-------- WORKING DATA --------

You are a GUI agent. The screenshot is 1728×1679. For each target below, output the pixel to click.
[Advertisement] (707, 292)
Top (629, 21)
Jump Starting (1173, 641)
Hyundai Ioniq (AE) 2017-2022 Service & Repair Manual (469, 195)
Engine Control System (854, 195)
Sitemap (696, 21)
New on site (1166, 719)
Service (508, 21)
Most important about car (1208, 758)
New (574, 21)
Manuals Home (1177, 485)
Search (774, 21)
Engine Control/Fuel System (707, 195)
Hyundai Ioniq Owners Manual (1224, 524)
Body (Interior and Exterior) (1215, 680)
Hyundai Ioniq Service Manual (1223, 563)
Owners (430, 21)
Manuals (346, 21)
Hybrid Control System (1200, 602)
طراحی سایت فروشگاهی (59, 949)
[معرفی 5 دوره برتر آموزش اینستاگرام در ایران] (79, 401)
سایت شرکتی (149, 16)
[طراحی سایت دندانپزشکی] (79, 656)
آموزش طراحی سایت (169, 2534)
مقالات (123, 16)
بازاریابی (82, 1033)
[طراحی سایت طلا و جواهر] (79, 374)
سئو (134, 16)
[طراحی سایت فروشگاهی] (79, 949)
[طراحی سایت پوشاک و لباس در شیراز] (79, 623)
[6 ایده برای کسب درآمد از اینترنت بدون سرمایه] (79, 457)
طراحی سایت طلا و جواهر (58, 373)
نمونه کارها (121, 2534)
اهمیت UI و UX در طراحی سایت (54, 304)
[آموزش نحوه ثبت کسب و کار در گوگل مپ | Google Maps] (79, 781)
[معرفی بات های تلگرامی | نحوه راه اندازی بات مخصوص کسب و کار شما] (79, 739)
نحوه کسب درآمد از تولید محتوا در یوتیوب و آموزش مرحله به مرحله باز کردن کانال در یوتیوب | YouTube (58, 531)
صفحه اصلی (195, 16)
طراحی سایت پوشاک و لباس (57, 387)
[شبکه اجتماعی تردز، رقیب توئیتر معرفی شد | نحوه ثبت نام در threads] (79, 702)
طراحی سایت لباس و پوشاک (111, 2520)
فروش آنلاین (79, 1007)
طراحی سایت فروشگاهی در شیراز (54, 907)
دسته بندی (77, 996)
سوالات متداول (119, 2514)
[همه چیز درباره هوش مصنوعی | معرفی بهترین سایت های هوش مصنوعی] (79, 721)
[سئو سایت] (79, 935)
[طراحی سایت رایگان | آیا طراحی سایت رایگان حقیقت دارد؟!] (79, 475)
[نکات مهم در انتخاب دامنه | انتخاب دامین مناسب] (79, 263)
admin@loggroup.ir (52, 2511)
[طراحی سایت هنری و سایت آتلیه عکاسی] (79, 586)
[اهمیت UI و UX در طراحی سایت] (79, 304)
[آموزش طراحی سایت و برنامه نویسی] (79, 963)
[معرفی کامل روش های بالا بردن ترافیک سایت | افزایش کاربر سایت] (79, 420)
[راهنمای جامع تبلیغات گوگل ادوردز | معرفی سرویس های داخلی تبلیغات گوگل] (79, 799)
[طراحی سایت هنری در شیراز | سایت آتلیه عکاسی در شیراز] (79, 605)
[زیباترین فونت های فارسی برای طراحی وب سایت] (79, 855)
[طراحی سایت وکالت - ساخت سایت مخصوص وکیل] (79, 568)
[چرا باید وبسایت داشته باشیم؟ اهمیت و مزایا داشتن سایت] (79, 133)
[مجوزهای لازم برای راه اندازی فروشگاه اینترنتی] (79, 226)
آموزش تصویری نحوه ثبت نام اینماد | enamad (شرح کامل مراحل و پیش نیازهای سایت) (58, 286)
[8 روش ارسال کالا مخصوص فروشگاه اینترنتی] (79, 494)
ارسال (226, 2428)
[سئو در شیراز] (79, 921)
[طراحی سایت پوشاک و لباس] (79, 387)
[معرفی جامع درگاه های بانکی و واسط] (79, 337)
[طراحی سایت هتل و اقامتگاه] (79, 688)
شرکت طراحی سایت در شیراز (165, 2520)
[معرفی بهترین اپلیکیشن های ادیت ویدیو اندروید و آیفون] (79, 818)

--------

_TO DO_.
Among the entries above, copy exactly only the lines starting with the one containing "طراحی سایت طلا و جواهر (58, 373)" and going through the one containing "طراحی سایت پوشاک و لباس (57, 387)", both ends included.

_SOLUTION FOR THIS PROBLEM_.
طراحی سایت طلا و جواهر (58, 373)
نمونه کارها (121, 2534)
اهمیت UI و UX در طراحی سایت (54, 304)
[آموزش نحوه ثبت کسب و کار در گوگل مپ | Google Maps] (79, 781)
[معرفی بات های تلگرامی | نحوه راه اندازی بات مخصوص کسب و کار شما] (79, 739)
نحوه کسب درآمد از تولید محتوا در یوتیوب و آموزش مرحله به مرحله باز کردن کانال در یوتیوب | YouTube (58, 531)
صفحه اصلی (195, 16)
طراحی سایت پوشاک و لباس (57, 387)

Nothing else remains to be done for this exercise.